Anyway, when the shutdowns happened I made a list, and it had ordinal numbers on it, but the difference between this list and my previous attempts at wresting order from chaos was I knew it wasn’t going to work, and that made it better. It was just a placeholder until the rhythm that was going to unfold naturally, did. 

I wake at dawn now. Right now, as I write, my window is open to the sunrise, and drifts of fog are rising, a gift from the water cycle. The weeping cherry outside my window is dripping with dew, new leaves unfurling to replace the spent blossoms. I have a cardinal that visits my window feeder every few days, and we always have a staring contest. I used to hear traffic from the Ben Franklin Bridge, and now there’s only the chatter of squirrels and the morning chorus from the closed park a few streets down and the occasional woodpecker mistaking a gutter for a tree. It is beautiful. Some mornings, I stand out back with my feet in the bare dirt, face to meet the rising sun full on, eyes closed and enveloped in that bright white light, and the only prayer that will come is ‘thank You’. I am profoundly grateful to exist, to breathe, to stand in the sunlight and be sustained by His hand.   

I go inside and read the news like everyone else. Occasionally I read blogs I shouldn’t, because the NYT features them, accounts of nurses at the northern end of the state as opposed to my southern suburb. You know when you blow bubbles in the summer, and you catch one on your wand, and bring it real close, and you can see the pearlized slick of soap dancing in the sun, making rainbow swirls as the bubble wall wears thin, turning clear right before it pops? So I close the browser, not because I don’t care, not because I have my head in sand, but because my portion requires me to.

I pour my children cereal, or make them “Oma’s special toast,” a proprietary blend of bread and butter and sugar and cinnamon and love. My eldest does his homework independently while my youngest plays, and I have my first window to tackle my studies. When he’s done, we switch, and I turn to her schoolwork, which takes until early afternoon. I unexpectedly treasure our school hours, and I know I will miss it when she’s back in class next year. There’s a simple lunch and I start planning for dinner. I try to grocery shop only every 2+ weeks now, because you already know what that’s like. I sew masks for nurse friends or grocer friends or friends with immunocompromised family members, or I clean the ever-lengthening trails of detritus around the house.

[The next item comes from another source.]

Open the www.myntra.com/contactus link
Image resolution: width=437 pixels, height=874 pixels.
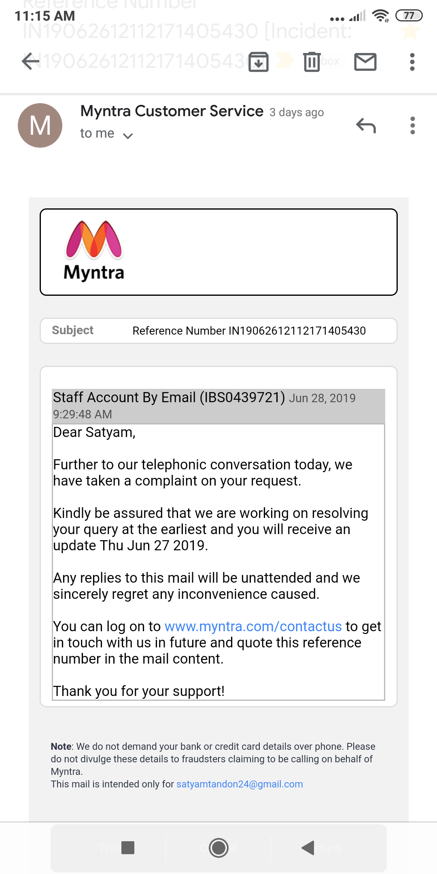pos(253,626)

We share a meal together, keeping our tradition of asking “what’s everyone’s high/low”, even though we all spent the day together in the same room. It is completely endearing to hear how this time is held by young children. We clean up, and if I don’t have my schoolwork to finish, we take a walk, or play Catan as a family, or watch Sarah & Duck, or the Hobbit, or play Animal Crossing together. My son rests his head on my shoulder and I breathe deep the scent of his hair, because he’s 9 today and turning 17 this fall, and already turning too cool for his mom; I know the time is short, short. The kids have not had a bedtime since early March, but there have been extended snuggles to take its place, and I am grateful. I fall asleep tired, and I sleep like I haven’t slept in years. Maybe since before having children. I wake at dawn, and seek our daily bread, and the mercies are new for each morning. 

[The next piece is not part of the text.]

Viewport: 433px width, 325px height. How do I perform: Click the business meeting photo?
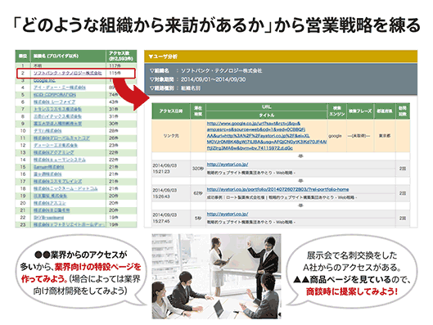(216, 277)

I fight and refuse the guilt I feel for being safe, for finding the silver linings that attend every storm, even while hating the destruction it has wrought. We have been lucky; our family members that contracted Covid recovered. The cardinal at my window is back. 

If I try to take it all at once, I can’t. I cannot think of May, June, July, August, September. I can only ask for this day’s bread. But every morning, just like He promised, the manna is there. 


Title taken from a favorite Sarah Groves song, “Enough”. Her selfsame titled playlist, here, holds the soundtrack to these days.